“Growing Up Hip Hop: Atlanta” wrapped its first and, so far, only season on June 13 on WE tv. And although Bow Wow, who also serves as an executive producer of the show, is the main draw, viewers of the show are now more than familiar with the larger-than-life presence of Brandon Barnes.
Tagged an artist developer, Barnes is promoted as the son of hip-hop power broker Debra “Deb” Antney, who is his godmother and helped raise him. Antney helped launch the careers of Nicki Minaj, Gucci Mane and her own son, Waka Flocka Flame. While Zonnique, daughter and stepdaughter of Tiny and T.I., and Reginae Carter, Lil Wayne’s and Toya’s daughter, may have been initially more well-known than Barnes, there’s no denying that it’s Barnes who brought a lot of the drama this inaugural season. From his uneasy working relationship with Zonnique, an aspiring singer, to his clash with her best friend Reginae Carter, to his professional clash with his “mom” Deb Antney, Barnes seems to have trouble getting along with anybody on the show, and that was an unexpected outcome for Barnes.

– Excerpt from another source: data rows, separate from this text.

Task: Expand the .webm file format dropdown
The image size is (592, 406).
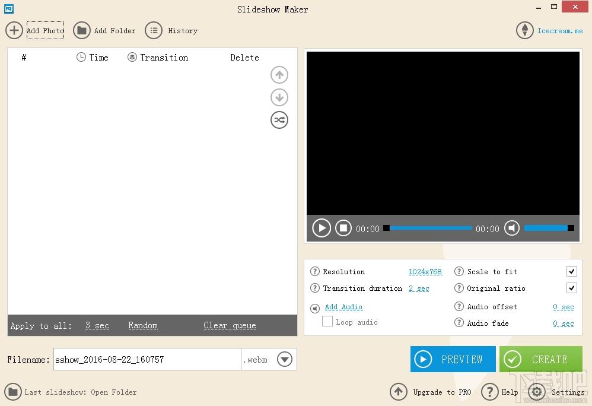Action: (285, 359)
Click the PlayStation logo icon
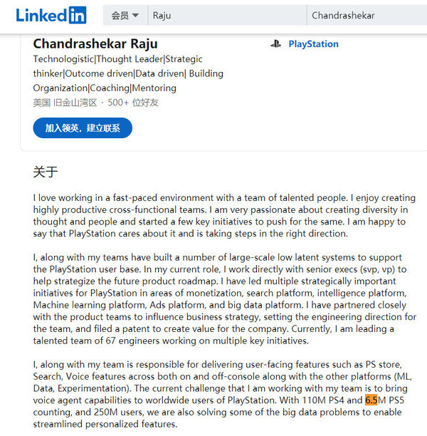The image size is (427, 436). [x=275, y=44]
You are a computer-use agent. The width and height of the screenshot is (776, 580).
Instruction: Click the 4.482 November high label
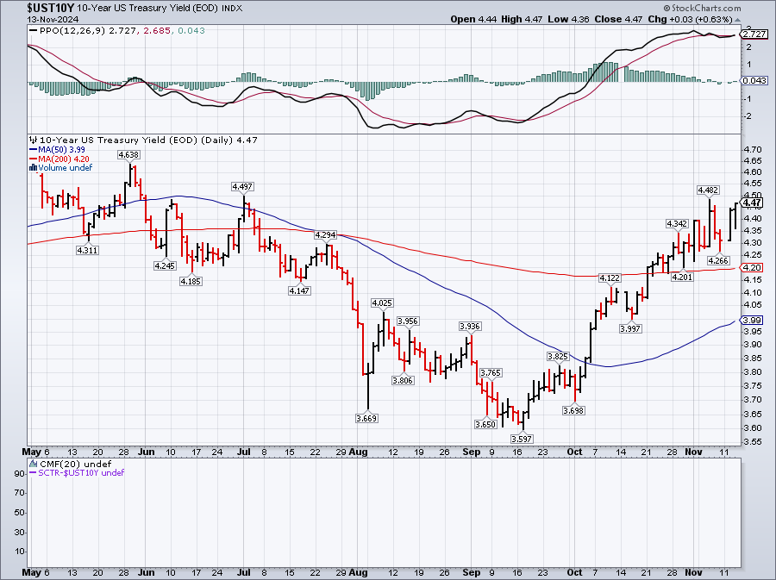coord(708,190)
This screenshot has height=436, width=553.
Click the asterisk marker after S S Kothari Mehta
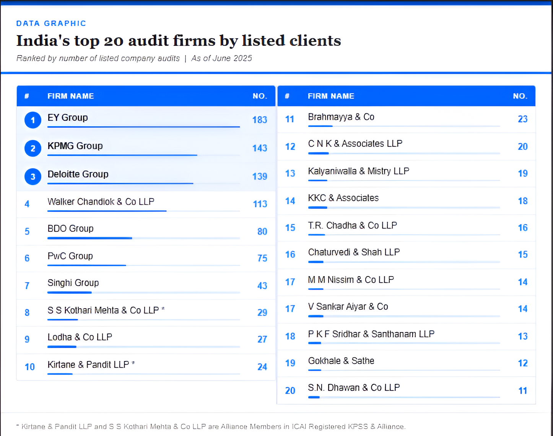[x=163, y=308]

“Did I come into this knowing that I was going to be a villain? No,” admits Barnes. But he wasn’t completely naïve either and says, “I came into this knowing that I was going to have a very big personality because, after all, it is reality TV.”
That big personality has prompted some on social media to conclude that Barnes is a bigger diva than the artists he wants to develop. And while that judgment has displeased him at times, Barnes contends that the show’s drama “is really believable,” noting that “I’m the type of person where you cannot tell me what to say. You can’t tell me how to feel. You can’t tell me how to act, especially in the setting of a reality TV show.”
But even though “the drama is real,” Barnes says the depiction is not necessarily accurate. “The magic really happens in that stupid editing room,” he explains. “You can’t necessarily believe everything that you hear or see at that moment.”
“I could sit here and say a hundred positive things about you. But the second that you make me mad and I say ‘shut up,’ they take that ‘shut up’ and they spit it all over the show. And not only do they do that, they make it seem like it was something that it really wasn’t,” he expounds.
The lack of balance in his portrayal and all the portrayals overall remains a concern to Barnes. “I would like to see more of the positive things that we had going on on the show,” he says. “And that was one of the things I was upset about, especially with it being a full-blown all-Black cast.
“And not only that, but we had somebody who should have understood our situation as far as growing up in this business and being around the business and being young and Black,” he says, alluding to executive producer and fellow cast member Bow Wow.
“To have a show that’s just solely based on the drama, that wasn’t a good look for us or him,” Barnes says.
Barnes says he wished the show would have taken an interest in some of his more positive steps. For example, he is launching his own label called Melodics Way and is presently looking for what’s next in the industry through submissions via his website, melodicsway.com.
Overall, he says he is not displeased with his portrayal. “I am a superstar, you hear me. I’ve busted my butt to work very hard for where I’m at. The reality at the end of the day is not everybody is going to like you nor love you, but I’m living my dream and I’m following God’s path for me, and if people don’t understand that then that’s just their problem. I don’t have anything to worry about.”
Despite “Growing Up Hip Hop: Atlanta”’s season finale’s few hanging storylines, including two separate ones involving Barnes with Reginae Carter as well as Deb Antney, a second season has yet to be confirmed. With the flagship “Growing Up Hip Hop,” where Angela Simmons and Romeo Miller are the main draws, returning for its third season July 20, it looks good for the Atlanta show to follow suit. Should that happen, however, Barnes says he’s not completely sure he will be on board.
Barnes admits that fear of once again “stepping into a situation that you don’t have any say nor control over whatsoever” could prevent him from doing a second season. “That would have to be something that I would truly have to think about,” he says. “I would definitely have to think about it.”